*** Opening SOURCE DOCUMENT ***

George Chandler, Lufkin, for respondent.

Opinion

PER CURIAM

This is a workers’ compensation case. Billy Eugene Briscoe was injured on the job on July 2, 1984, when a rock struck his left leg. Briscoe was taken to a hospital where he was treated and released that same day. Briscoe returned to work after July 4 and continued to work until September. Shortly thereafter, Briscoe sought medical attention for a herniated disk in his back. Briscoe brought this suit, alleging that the injured back was caused by the accident on July 2, 1984 and that the injury to his back has left him totally or partially incapacitated.

Although the jury found that Briscoe suffered an injury, it answered “no” to questions asking whether the injury was a producing cause of total or partial incapacity. Based on this verdict, the trial court rendered a take nothing judgment against Briscoe.

In an unpublished opinion, the court of appeals reversed and remanded, holding that the jury findings on producing cause were against the great weight and preponderance of the evidence. The court of appeals addressed this point by summarily stating:

[T]here is no dispute he sustained some disability, albeit minor. All of the medical evidence attributed some disability to the injury. We therefore sustain this point of error....

*** Closing SOURCE DOCUMENT ***

◆ WORK ORDER A
In the workers' compensation opinion, what kind of judgment did the trial court render against Briscoe?
◆ WORK ORDER B
Please continue the workers' compensation opinion from its last sentence onward.

*** Opening SUPPLIED DATA ***

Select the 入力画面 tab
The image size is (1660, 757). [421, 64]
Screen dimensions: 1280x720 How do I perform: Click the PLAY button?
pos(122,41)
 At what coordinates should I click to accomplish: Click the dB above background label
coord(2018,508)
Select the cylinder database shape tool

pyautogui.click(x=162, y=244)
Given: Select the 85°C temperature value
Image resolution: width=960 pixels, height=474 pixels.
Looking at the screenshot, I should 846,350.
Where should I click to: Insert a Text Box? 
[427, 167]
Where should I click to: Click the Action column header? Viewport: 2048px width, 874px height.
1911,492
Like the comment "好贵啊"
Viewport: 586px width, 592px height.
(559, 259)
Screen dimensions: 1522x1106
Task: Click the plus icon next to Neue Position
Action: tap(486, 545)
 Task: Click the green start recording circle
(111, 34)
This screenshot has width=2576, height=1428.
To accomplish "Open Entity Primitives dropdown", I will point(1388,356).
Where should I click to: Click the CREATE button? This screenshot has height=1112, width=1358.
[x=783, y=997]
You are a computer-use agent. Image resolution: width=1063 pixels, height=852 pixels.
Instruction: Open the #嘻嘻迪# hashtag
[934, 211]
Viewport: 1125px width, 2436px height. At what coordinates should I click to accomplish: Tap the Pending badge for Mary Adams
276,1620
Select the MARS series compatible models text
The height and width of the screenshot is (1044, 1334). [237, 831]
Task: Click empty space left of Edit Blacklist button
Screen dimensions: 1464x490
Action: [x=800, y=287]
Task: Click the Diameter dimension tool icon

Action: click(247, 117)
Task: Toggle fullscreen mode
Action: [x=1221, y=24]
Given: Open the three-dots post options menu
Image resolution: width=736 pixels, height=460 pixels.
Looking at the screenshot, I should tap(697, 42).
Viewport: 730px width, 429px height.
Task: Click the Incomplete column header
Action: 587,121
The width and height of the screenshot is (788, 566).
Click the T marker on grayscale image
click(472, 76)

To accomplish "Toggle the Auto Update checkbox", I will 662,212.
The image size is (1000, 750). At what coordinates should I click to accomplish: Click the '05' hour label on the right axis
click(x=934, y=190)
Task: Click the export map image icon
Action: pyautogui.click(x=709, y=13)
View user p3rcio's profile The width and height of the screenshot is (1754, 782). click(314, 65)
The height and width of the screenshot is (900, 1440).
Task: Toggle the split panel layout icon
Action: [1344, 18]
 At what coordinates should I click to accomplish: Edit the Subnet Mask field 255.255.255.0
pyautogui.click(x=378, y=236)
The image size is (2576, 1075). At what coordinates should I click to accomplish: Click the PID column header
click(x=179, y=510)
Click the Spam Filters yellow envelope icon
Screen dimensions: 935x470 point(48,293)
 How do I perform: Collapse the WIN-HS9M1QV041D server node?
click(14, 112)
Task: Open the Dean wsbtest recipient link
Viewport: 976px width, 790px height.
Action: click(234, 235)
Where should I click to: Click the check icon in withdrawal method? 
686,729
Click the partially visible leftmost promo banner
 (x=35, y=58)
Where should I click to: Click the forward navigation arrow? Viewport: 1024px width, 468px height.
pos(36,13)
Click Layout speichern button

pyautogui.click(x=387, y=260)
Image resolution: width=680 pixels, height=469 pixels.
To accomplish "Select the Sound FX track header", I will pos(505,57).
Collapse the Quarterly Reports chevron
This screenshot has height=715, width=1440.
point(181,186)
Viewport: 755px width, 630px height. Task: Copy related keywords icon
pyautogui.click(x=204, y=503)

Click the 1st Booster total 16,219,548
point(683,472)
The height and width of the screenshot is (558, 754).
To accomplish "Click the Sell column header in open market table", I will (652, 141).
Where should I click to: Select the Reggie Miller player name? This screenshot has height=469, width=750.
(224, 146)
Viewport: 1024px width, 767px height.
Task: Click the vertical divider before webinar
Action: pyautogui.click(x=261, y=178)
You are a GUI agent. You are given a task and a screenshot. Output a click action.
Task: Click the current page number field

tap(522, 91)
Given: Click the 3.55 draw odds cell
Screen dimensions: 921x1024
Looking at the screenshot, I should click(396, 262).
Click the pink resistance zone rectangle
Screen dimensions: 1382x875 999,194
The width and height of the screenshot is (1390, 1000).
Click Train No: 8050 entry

*** Closing SUPPLIED DATA ***

◆ ANSWER SPACE A
A take nothing judgment.

◆ ANSWER SPACE B
These conclusory statements do not comport with the correct legal standard for reviewing factual sufficiency points of error. When reversing a trial court’s judgment after concluding the supporting evidence is insufficient, the court of appeals must detail the relevant evidence and clearly state why the evidence is factually insufficient. Sosa v. City of Balch Springs, 772 S.W.2d 71, 72 (Tex.1989). The court should state in what regard the contrary evidence greatly outweighs the evidence supporting the jury’s verdict. Id.

The court of appeals did not apply the Pool standard of review. It has not *787 detailed the evidence nor has it stated why the contrary evidence greatly outweighs the supporting evidence. A majority of this court, without hearing oral argument, reverses the judgment of the court of appeals and remands this cause to that court for further consideration of the factual sufficiency point of error. Tex.R.App.P. 133(b).